The family had been enjoying and taking full advantage of the months where Kolton had a clean bill of health.
"He's just a fun loving seven-year-old," Bill said. "He loves to be outside, going swimming, camping. We thought we were through with this. We thought he beat it."
But then Fall hit.
"That's when we felt a little bump in his neck," Bill said. "Scans came back clean in September, but it continued to grow."
So they took Kolton back to his doctor. A biopsy confirmed their worst fears.
"When it came back, he said, 'but dad, I thought I beat this,'" Bill said. "I didn't know what to say other than, 'we'll have to fight just as hard to beat it again.'"

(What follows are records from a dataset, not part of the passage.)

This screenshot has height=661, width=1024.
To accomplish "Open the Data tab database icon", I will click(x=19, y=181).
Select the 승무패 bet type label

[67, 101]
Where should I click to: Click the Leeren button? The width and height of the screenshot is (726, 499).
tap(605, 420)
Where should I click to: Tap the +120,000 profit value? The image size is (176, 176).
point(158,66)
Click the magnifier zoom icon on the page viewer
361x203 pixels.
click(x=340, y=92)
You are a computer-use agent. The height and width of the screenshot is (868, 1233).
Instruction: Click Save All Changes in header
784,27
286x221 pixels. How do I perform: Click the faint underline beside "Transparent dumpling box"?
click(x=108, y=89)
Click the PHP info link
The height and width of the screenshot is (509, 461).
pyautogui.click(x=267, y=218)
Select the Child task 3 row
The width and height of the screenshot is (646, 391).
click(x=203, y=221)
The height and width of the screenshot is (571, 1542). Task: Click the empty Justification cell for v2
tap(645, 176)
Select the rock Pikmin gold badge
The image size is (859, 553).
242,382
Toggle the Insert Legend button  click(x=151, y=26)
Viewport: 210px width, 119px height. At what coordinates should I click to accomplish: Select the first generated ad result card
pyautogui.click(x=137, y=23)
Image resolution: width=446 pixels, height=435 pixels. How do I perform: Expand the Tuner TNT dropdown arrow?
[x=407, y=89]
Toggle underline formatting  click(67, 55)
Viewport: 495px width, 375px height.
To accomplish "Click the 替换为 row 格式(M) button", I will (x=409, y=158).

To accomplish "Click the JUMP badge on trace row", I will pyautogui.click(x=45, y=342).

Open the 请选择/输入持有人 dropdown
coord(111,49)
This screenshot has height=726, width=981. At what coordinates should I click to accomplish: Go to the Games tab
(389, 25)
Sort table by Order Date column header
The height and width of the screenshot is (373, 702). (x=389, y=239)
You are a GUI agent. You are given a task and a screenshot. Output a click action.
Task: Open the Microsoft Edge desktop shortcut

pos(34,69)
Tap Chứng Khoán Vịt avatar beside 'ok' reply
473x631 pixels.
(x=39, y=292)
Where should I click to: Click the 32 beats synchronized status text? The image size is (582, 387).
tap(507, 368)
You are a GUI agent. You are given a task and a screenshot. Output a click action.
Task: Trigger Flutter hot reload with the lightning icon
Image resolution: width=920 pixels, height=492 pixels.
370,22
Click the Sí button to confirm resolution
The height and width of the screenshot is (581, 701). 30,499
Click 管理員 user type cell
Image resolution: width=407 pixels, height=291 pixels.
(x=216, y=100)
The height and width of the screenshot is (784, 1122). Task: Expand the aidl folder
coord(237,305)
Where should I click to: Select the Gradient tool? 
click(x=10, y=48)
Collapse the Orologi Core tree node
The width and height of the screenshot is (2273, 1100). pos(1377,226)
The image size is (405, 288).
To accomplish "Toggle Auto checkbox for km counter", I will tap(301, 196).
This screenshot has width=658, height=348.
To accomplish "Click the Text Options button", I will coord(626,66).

That's why the family is spending so much time at Sacred Heart. Being the victim of a property crime, especially on hospital grounds, was the last thing on their minds.
"We're here at the hospital going through the worst part of our lives, then something like this happens," Bill said.
Bill spoke to our Hayley Guenthner because he wants more security in the parking garages. He also wanted to warn other families that this is going on.
"We found out another family in the pediatric oncology also had their car broken into around the same time," he said.
The family has created a GoFundMe account, which can be viewed HERE.
The hospital provided the following statement:
"Providence Sacred Heart Medical Center & Children’s Hospital takes the safety and security of our patients and visitors very seriously. We have taken significant measures to increase physical security through the campus and are always looking for areas of improvement. In addition to cameras to assist with monitoring garages and an increase in staffing, the Providence Security team has added more routine patrols both on foot and by car. These additional safety measures resulted in 75% fewer vehicle burglaries from 2018 to 2019.
Anytime a patient or visitor feels unsafe on our hospital campus, they can request a security escort to their vehicle by calling 509-474-7777. A member of the Providence Security team will be happy to assist them.
As a precaution, we recommend everyone follow these safety practices:
• Never leave your keys in the ignition or elsewhere in the vehicle.
• Don’t leave packages, purses, electronics, bags/briefcases, automatic garage door openers, personal papers and mail or other items in plain view in your vehicle which can invite a break-in and lead to vehicle theft, home burglary and identification theft.
• Never hide a second set of keys in your vehicle. Extra keys can easily be found, especially by experienced thieves who know the hiding places in vehicles."